La prima volta che sono saltata da un muretto. La prima volta che mi sono tuffata da un trampolino. La prima volta che mi sono lanciata da una discesa con gli sci. La prima volta che mi hanno tolto le rotelle della bici e ho fatto il mio primo cerchio in tondo: così, senza rotelline. Tutte le volte la sensazione che ho provato, le parole che ho sentito urlare nella mia mente sono state: “ho paura, ho paura ho paura”.

Un attimo, una frazione di tempo inafferrabile della cognizione che ci fa oscillare fra la paura più cieca e la gioia, l’esultanza di attraversare la linea di un traguardo. Il tempo passa e la sensazione dentro di me di essere fragile ma al contempo dura, di non essere in grado ma di sentire di possedere una volontà di ferro che spinge verso gli obbiettivi e’ opprimente. Sono momenti che passano, insicurezze che emergono: paure che si fanno fatica a gestire. Non si può controllare tutto, non si deve controllare tutto, e spesso di certo il desiderio di farlo non aiuta a rimanere lucidi. Certe volte è come se l’energia si fosse d’un tratto diradata, dispersa, dissoluta, spirata: forse è questo quello che chiamano esaurirsi.

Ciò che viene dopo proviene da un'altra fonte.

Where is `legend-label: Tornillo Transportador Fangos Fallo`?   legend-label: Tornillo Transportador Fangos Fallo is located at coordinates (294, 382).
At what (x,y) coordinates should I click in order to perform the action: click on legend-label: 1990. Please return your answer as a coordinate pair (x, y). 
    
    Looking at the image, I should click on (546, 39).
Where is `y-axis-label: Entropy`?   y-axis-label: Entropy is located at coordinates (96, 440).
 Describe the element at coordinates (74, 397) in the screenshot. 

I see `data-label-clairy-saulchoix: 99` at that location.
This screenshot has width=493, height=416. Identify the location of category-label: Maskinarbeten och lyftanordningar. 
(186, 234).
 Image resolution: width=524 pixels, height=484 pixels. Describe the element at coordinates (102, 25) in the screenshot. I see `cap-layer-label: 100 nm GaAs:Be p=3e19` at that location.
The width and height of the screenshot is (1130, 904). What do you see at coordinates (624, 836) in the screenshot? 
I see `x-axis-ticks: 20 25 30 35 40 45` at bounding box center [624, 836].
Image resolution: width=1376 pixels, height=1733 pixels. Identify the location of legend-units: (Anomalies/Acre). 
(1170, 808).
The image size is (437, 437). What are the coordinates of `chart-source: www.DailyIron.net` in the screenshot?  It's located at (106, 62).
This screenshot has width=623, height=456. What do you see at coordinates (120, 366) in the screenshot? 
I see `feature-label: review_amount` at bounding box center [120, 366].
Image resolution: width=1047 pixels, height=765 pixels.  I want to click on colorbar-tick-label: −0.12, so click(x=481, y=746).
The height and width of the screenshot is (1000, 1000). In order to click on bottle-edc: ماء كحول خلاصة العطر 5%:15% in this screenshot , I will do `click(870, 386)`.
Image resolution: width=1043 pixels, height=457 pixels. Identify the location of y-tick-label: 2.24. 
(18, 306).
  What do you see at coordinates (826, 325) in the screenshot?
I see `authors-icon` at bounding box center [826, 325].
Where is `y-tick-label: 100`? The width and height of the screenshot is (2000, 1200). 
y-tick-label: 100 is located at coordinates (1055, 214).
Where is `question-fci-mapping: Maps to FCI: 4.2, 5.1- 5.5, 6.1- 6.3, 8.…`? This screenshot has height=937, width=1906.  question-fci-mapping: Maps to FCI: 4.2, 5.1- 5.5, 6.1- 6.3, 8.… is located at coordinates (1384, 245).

Due anni fa mi recai a Sant’Arcangelo, al Festival dei Teatri. C’era un’installazione enorme, a cui si accedeva attraverso una giungla di piante: videoclip, interviste, stanze enormi dov’erano esposti degli oblò in cui erano custoditi degli oggetti. Ed a fianco di ognuno una descrizione fatta da chi li aveva posseduti che spiegava il legame con l’oggetto stesso. All’esterno un sentiero composto da piastre che si illuminavano quando ci si camminava sopra. Su di ogni piastra, frasi scritte in corsivo. Ovviamente, o forse ovviamente per una persona come me che ha la tendenza a sentirsi “invasa” quando il contatto con l’altro si fa troppo intenso, non ho volutamente letto né guardato tutto. Ma ricordo una piastra in particolare, ricordo di averla anche fotografata come monito, sopra vi era scritto: “Che cosa mi è successo? Cosa sono diventato? Non avevo paura di niente ed ora non mi riconosco più”. Ricordo di essermi chiesta: Perché? Perché smettiamo di fare le cose che ci piacciono, perché smettiamo di avere coraggio, di osare, perché ci facciamo risucchiare dal conformismo, perché smettiamo di provare ad essere quello che vorremmo essere? Ma soprattutto mi sono chiesta e mi chiedo perché smettiamo di avere fede in noi stessi. Perché ci sentiamo così fragili davanti alla Vita? Perché smettiamo di attingere a tutte le prove che abbiamo superato per ritrovare la fiducia, quella fiducia che ci serve per saltare?

Saltare dentro un nuovo lavoro, saltare verso una nuova vita che vorremmo lasciando da parte la pena e l’autocommiserazione.

Oggi non ci sarebbe nessuno ad aspettarmi all’aeroporto, ma questo non significa che sarà così anche domani.

Sta in noi avere il coraggio di vivere ogni giorno come se non per forza anche il domani debba essere lo stesso oggi. Accantonare la rassegnazione. Sta in noi osare, avere sì coraggio, ma soprattutto credere. Cercare o ritrovare la fede in noi stessi.  Tutto questo sforzo certo non ci salvaguarderà dallo sbagliare, dal cadere, dallo sopravvalutare o dallo svalutare. Ma l’approccio, la voglia, la curiosità, l’entusiasmo segnano quel sottile confine fra il vivere nella paura e restare immobili, o il saltare.